1. An installation and workover control system comprising:

a drilling riser extending between a drilling unit and a subsea controls package;

an umbilical extending between the drilling unit and the subsea controls package; and

one or more guide assemblies for securing the umbilical to the drilling riser, wherein the one or more guide assemblies allow deployment and retrieval of the umbilical independently from the drilling riser.

2. The system of claim 1, wherein the one or more guide assemblies comprise

(a) an umbilical interface assembly, the umbilical interface assembly being configured for releasably retaining the umbilical with respect to the drilling riser,

(b) a frame assembly connected to the umbilical interface assembly, and

(c) a riser interface assembly connected to the frame assembly, the riser interface assembly being adapted for releasable connection of the guide assembly to the drilling riser.

3. The system of claim 2, further comprising a remotely operated vehicle for installing or retrieving the riser interface assembly from the drilling riser.

4. The system of claim 1, wherein one or more guide assemblies comprises an umbilical interface assembly having a clam shell portion for receiving and retaining at least a portion of the umbilical therein.

5. The system of claim 4, wherein opening and closing of the clam shell portion the umbilical interface assembly can be actuated by a remotely operated vehicle.

6. The system of claim 1, wherein the umbilical is movable within the one or more guide assemblies.

7. The system of claim 1, further comprising at least one load member coupled to the umbilical.

8. The system of claim 1, wherein the guide assemblies are positioned unevenly along a length of the drilling riser.

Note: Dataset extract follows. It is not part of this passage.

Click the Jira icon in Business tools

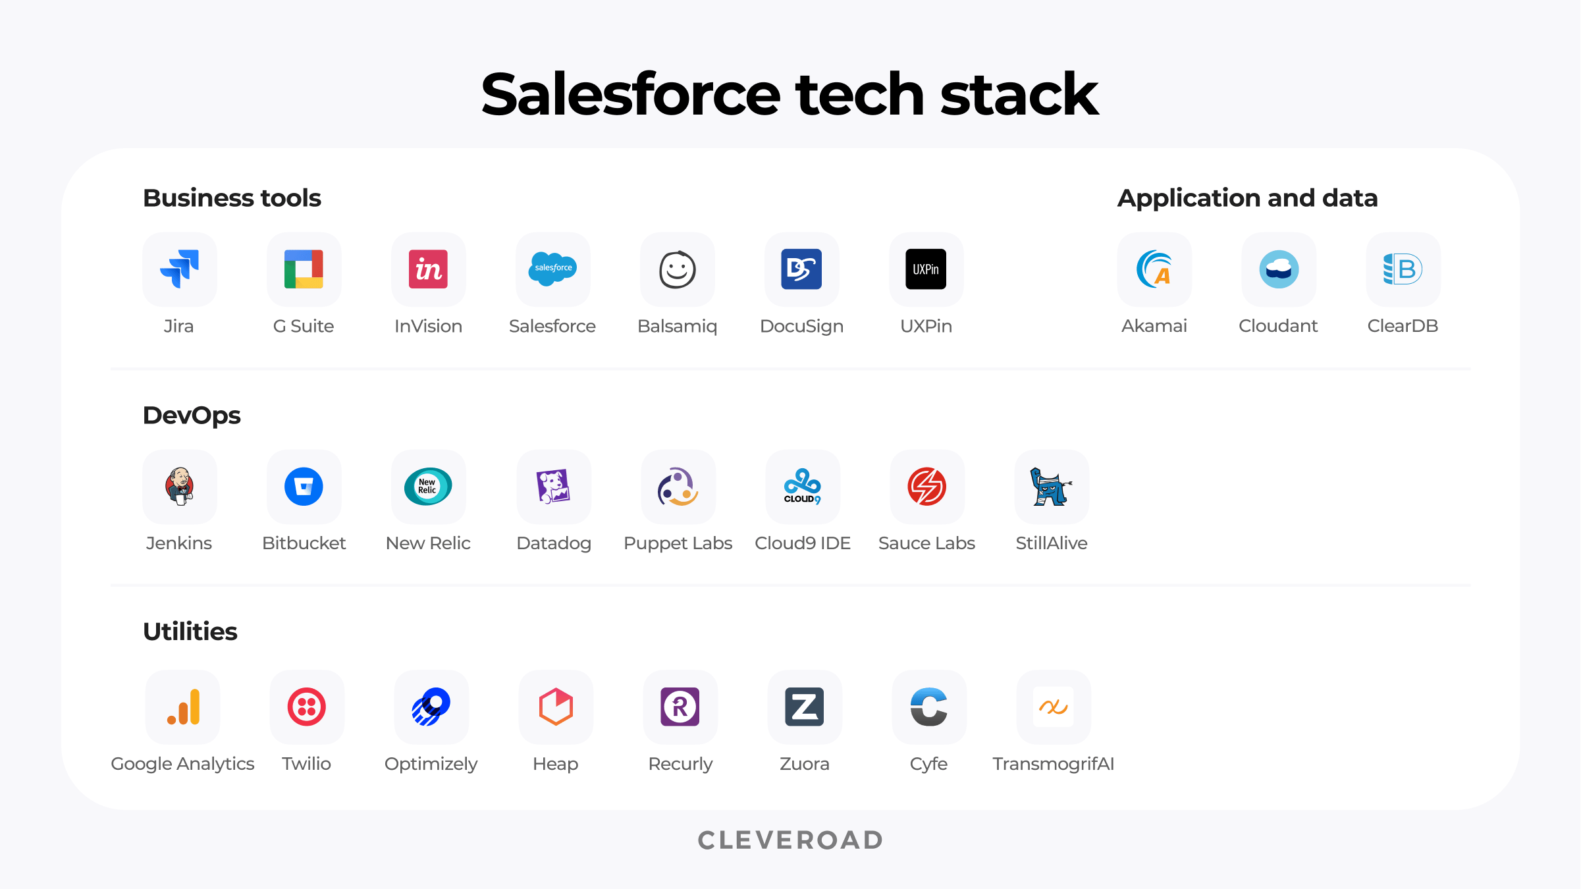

9. A method of installing a workover controls system for deployment of an umbilical from a drilling vessel, the method comprising the steps of:

(a) deploying a drilling riser from the drilling vessel into a body of fluid,

(b) deploying the umbilical from the drilling vessel into the body of fluid, wherein the umbilical is deployed independently from the drilling riser, and

(c) securing the umbilical to the drilling riser with one or more guide structures.

10. The method of claim 9, wherein a remotely operated vehicle couples the guide structures to the drilling riser.

11. The method of claim 9, wherein a remotely operated vehicle couples the guide structures to the umbilical.

12. The method of claim 9, wherein the guide structures are coupled to the drilling riser before the umbilical is secured to the guide structures.

13. The method of claim 9, wherein an axial tension is applied on the umbilical.

14. A method of deploying or retrieving an umbilical, the method comprising the steps of:

(a) conveying an umbilical from a drilling unit to or from a position below a surface of a body of fluid, the umbilical being conveyed independently and laterally offset from a drilling riser, wherein the drilling riser is associated with the drilling unit, wherein the drilling riser extends into the body of fluid,

(b) monitoring the tension of the umbilical, and

(c) restraining the umbilical laterally with riser mounted guide structures.

15. The method of claim 14, wherein the monitoring step further comprises monitoring the umbilical during umbilical deployment and after connection of the umbilical to a lower marine riser package.

16. The method of claim 14, wherein the umbilical is coupled to an umbilical termination assembly, and wherein the conveying step comprises employing a remotely operated vehicle to guide the umbilical termination assembly through a portion of the body of fluid adjacent to the drilling riser.

17. The method of claim 14, further comprising the step of connecting load members to the umbilical, wherein the load members regulate loads applied to the umbilical during deployment.

18. The method of claim 14, further comprising the step of deploying a remotely operated vehicle to interface with the guide structures.